The loss is described in greater detail in “Large Scale Question Paraphrase Retrieval with Smoothed Deep Metric Learning.”  by Bonadiman, Daniele, Anjishnu Kumar, and Arpit Mittal. arXiv preprint arXiv:1905.12786 (2019). URL: https://arxiv.org/pdf/1905.12786.pdf
According to the authors, this loss formulation achieves comparable or higher accuracy to Triplet Loss but converges much faster. The loss assumes that the items in both tensors in each minibatch are aligned such that x1[0] corresponds to x2[0] and all other datapoints in the minibatch are unrelated. x1 and x2 are minibatches of vectors.
 Parameters
smoothing_parameter (float) – Probability mass to be distributed over the minibatch. Must be < 1.0.
weight (float or None) – Global scalar weight for loss.
batch_axis (int, default 0) – The axis that represents minibatch.
Inputs –
x1: Minibatch of data points with shape (batch_size, vector_dim)

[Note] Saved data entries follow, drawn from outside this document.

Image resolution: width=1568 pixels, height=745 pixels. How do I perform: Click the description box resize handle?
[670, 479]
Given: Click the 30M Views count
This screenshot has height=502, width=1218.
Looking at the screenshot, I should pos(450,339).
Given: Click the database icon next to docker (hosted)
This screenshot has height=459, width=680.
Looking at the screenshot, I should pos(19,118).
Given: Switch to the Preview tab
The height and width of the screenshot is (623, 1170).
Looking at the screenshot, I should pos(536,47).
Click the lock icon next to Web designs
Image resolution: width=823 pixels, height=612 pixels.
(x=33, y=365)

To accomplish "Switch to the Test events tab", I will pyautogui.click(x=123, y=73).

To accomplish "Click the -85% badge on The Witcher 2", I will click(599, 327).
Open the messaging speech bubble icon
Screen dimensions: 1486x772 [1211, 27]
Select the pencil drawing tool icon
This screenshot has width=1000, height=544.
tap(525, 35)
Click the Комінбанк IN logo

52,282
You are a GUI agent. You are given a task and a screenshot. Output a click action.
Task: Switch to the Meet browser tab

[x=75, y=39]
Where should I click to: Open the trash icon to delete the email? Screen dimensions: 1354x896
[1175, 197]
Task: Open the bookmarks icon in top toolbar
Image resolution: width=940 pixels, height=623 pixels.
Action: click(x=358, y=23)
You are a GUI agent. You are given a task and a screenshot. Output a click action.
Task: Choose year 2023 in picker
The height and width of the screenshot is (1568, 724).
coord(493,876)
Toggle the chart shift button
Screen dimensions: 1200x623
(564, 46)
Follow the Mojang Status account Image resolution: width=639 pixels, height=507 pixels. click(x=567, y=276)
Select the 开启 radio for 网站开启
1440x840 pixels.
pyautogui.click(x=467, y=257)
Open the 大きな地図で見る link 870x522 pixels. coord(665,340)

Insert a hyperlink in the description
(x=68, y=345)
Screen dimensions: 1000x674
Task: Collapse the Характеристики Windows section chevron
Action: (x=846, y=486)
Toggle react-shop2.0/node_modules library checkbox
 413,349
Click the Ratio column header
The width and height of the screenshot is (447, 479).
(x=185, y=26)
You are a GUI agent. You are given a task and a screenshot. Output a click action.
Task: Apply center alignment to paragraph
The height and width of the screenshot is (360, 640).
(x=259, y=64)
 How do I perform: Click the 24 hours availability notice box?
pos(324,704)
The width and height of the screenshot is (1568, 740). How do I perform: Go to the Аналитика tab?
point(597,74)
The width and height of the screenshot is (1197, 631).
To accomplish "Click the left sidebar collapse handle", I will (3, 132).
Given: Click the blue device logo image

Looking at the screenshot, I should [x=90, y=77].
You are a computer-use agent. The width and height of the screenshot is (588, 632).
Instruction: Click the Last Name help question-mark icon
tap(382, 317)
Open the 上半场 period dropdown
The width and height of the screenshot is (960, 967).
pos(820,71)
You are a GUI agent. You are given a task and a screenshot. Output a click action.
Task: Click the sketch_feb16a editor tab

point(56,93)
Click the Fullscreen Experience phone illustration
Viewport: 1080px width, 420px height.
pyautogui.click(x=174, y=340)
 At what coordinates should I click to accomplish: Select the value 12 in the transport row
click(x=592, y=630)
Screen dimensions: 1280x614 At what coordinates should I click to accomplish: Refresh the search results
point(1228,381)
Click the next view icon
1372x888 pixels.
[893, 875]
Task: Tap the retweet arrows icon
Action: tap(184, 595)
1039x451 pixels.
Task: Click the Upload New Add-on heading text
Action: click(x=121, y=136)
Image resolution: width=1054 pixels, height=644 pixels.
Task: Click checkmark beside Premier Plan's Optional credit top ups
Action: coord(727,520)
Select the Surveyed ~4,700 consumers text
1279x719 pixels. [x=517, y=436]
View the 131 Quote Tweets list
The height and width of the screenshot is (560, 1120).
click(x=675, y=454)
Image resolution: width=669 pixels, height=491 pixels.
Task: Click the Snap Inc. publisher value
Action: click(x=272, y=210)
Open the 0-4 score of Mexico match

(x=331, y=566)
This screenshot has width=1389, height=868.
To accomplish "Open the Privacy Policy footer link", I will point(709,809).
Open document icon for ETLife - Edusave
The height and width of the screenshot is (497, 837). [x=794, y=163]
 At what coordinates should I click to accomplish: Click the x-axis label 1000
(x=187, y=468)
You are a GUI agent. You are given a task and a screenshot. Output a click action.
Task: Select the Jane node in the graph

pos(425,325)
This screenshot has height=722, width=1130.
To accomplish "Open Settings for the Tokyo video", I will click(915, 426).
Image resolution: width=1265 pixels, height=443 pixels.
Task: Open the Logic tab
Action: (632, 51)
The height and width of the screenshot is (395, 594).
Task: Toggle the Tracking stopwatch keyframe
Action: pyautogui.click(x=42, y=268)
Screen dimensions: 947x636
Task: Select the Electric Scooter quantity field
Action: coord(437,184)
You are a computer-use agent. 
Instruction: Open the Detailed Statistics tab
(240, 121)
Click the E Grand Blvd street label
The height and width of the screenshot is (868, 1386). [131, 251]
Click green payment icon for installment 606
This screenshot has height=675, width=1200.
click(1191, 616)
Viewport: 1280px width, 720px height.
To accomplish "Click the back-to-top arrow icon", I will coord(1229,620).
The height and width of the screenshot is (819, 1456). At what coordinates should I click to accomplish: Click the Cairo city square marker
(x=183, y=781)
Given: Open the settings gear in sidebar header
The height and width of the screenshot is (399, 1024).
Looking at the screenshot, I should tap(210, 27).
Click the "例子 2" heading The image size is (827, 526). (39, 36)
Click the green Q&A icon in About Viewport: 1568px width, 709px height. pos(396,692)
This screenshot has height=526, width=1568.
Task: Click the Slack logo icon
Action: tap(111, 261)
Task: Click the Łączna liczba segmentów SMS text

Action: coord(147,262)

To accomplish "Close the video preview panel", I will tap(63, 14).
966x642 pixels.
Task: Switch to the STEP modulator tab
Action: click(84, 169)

x2: Minibatch of data points with shape (batch_size, vector_dim) Each item in x2 is a positive sample for the same index in x1. That is, x1[0] and x2[0] form a positive pair, x1[1] and x2[1] form a positive pair  and so on. All data points in different rows should be decorrelated
Outputs –
loss: loss tensor with shape (batch_size,).
Methods
hybrid_forward
(F, x1, x2)Overrides to construct symbolic graph for this Block.